Transición energética
Volviendo a la Conferencia de Santa Marta, uno de los temas prioritarios es la transición energética justa, es decir, que la población tenga acceso a tecnologías para la generación de energías renovables. Lo que permitiría a las sociedades abandonar la dependencia de combustibles fósiles.
Durante 2025 en América Latina y el Caribe se generó el 63 % de la electricidad a partir de fuentes renovables, superando el promedio mundial que 34 %, revela el Informe Mundial sobre la Electricidad 2026, presentado en la Conferencia de Santa Marta por el centro de estudios Ember.
Las energías solar y eólica fueron las principales fuentes de generación. Lo que permitió a la región reducir el impacto de la volatilidad del mercado de combustibles fósiles, describe Wilmar Suárez, analista para América Latina de Ember. “El siguiente paso es aumentar la flexibilidad del sistema eléctrico mediante una mayor capacidad de almacenamiento en baterías, el robustecimiento de las redes eléctricas y la integración eléctrica regional, permitiendo aprovechar todo el potencial de la generación renovable”, agrega Suárez.

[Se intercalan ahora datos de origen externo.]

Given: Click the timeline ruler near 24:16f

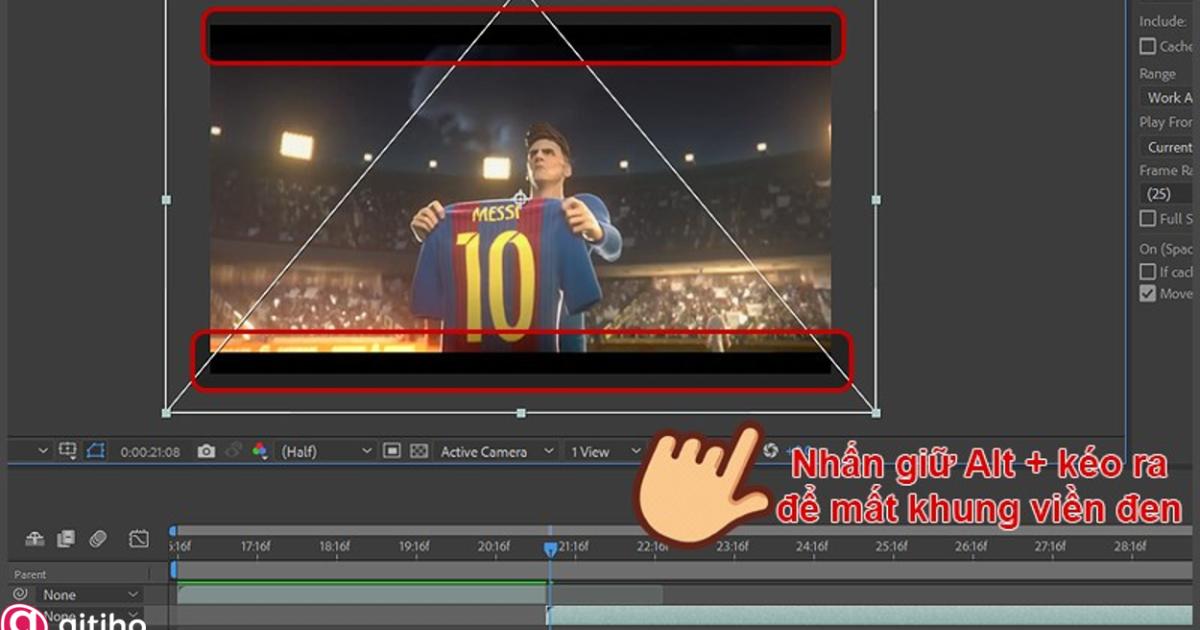Looking at the screenshot, I should 814,547.
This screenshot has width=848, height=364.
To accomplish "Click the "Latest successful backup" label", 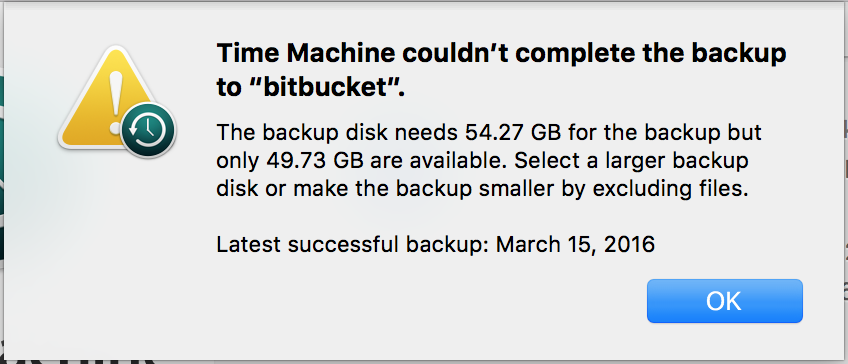I will 353,244.
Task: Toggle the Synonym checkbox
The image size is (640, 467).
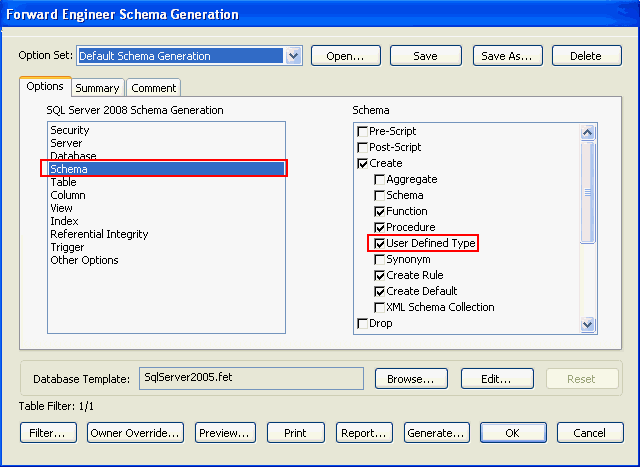Action: click(x=380, y=259)
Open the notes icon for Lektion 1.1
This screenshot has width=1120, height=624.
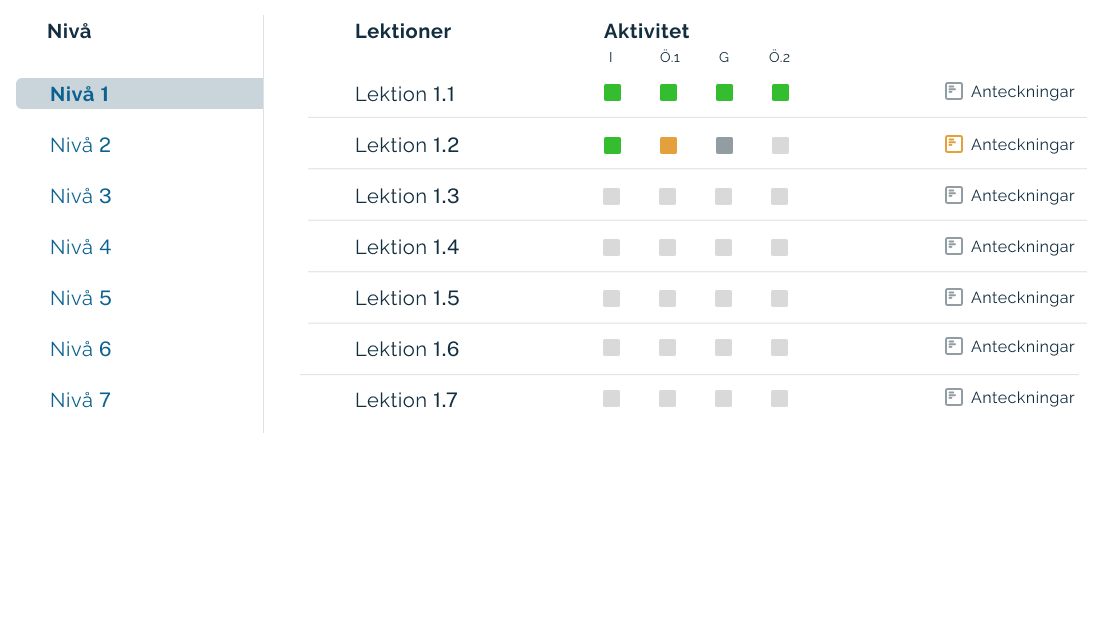click(954, 91)
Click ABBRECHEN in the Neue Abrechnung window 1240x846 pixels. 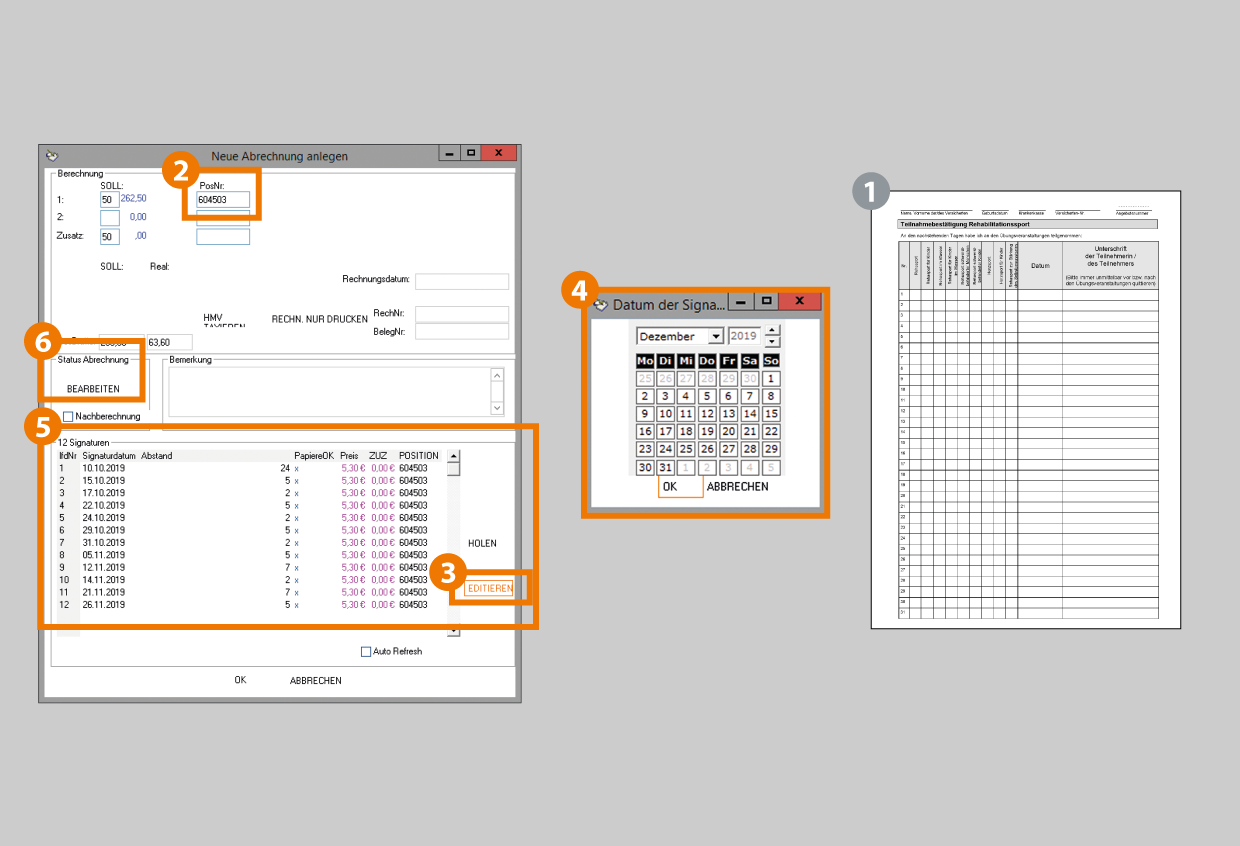pyautogui.click(x=315, y=681)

La capacidad de las baterías es un reto con el que se enfrenta Kara Solar, un proyecto de generación eléctrica con paneles solares en lanchas, implementado por pueblos indígenas en la Amazonía ecuatoriana.


Juan Manuel Crespo, integrante del directorio de Fundación Kara Solar, cuenta que el camino ha sido a prueba y error. Y que incluir la cosmovisión indígena ha sido decisivo para que el proceso sea aceptado por las comunidades.
El proyecto de Kara Solar surgió en 2012. Para 2017 ya había creado la primera canoa solar. Luego pasaron a montar paneles solares en lanchas. Y actualmente, en su proyecto Ríos solares, crean infraestructuras en donde las comunidades indígenas pueden cargar las baterías de sus lanchas.
Mientras la Amazonía lidera la transición energética con esos proyectos novedosos para reducir la contaminación dentro de la selva y acercar la transición energética justa a las comunidades; en Centroamérica, el aumento de energías renovables ha llegado.
El debate en Santa Marta ahora establece la desinversión de los combustibles fósiles y el financiamiento de energías limpias. “Un asunto de seguridad estratégica para Centroamérica, reduce de manera significativa la dependencia, los riesgos fiscales y los daños ambientales”, resalta Raití Juárez Miembro Centroamérica Hub de Finanzas Sostenibles de CANLA.